In allen Stücken streicht und zupft Catherine Brisch die Geige mit mitreißendem Temperament. Sie lässt den Bogen auf den Seiten hüpfen oder das Instrument wie in dem russischen Lied „Dorogoi“ zum klagenden Gesang Nestlers voller Sentiment weinen und schluchzen. In Reinhardts „Minor Blues“ lässt sich die Geigerin auf ein eindrucksvolles Ruf-Antwort-Spiel mit Thomas Nestlers „Blues-Harp“ genannter Mundharmonika ein. Kraftvoll und tragend, ausdrucksstark und intonationssicher setzt sie ihre Stimme in den unterschiedlichsten Kompositionen ein: sei es das schnelle „Neh nah, nah, nah“, „Lullaby of Birdland“ oder „All of me“, in dem der Multiinstrumentalist Nestler mit „Satchmo“-heiserem Organ ihr Duo-Partner ist.
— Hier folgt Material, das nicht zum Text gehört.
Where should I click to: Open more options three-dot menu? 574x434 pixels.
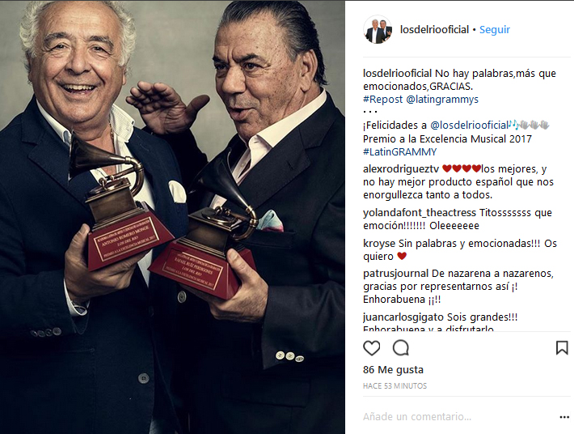coord(564,417)
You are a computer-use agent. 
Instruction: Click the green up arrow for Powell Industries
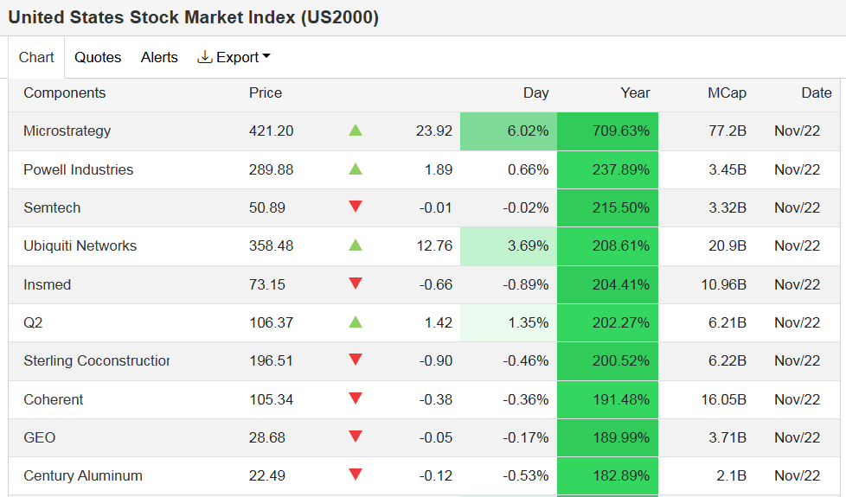[356, 169]
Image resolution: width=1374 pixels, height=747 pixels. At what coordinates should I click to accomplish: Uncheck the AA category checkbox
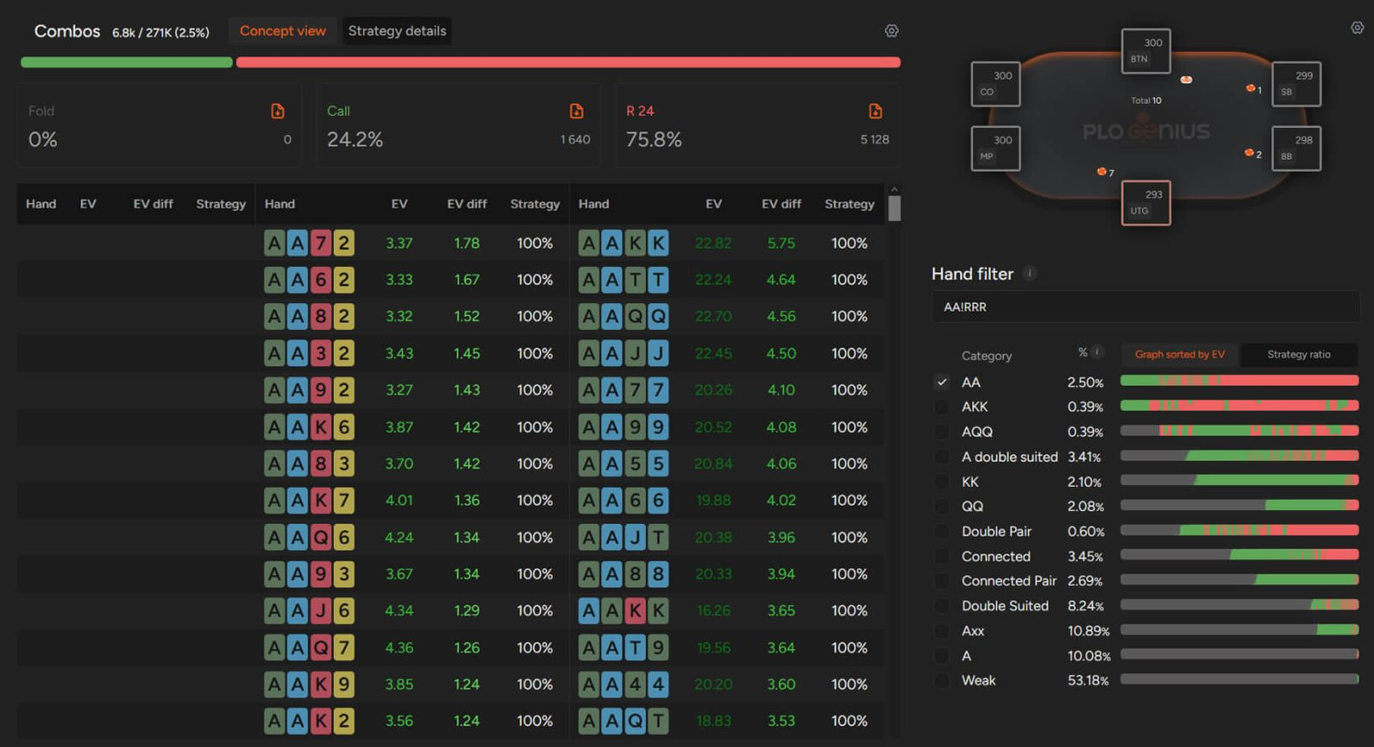point(942,382)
Das Publikum lässt sich von der Spielfreude des Donati Swing Ensembles anstecken. Vielstimmig singt es beim „Mackie Messer“ sowie bei „Dorogoi“ mit und klatscht im Takt bei „Sweet Georgia Brown“ oder beim Flamenco-inspirierten „Bossa Dorado“. Die Zuhörer gehen begeistert mit, wenn Brisch „Bei mir biste scheen“ rau und keck singt und dazu die Geige tanzen lässt belohnen mit Szenenapplaus die Soli und Gags, wie den kurzen Kastagnetten Einwurf von Manuel Lang, dessen rasante Double-Time-Einschübe auf der Gitarre bei Reinhardts „Minor Swing“ oder die Bass-Breaks von Omer Yamaz. Kein Wunder, dass das Publikum die Musiker beim Gemeinschaftskonzert des Kulturkreises Wörrstadt und des Jazzclubs Rheinhessen frenetisch feiert und mit drei Zugaben belohnt wird.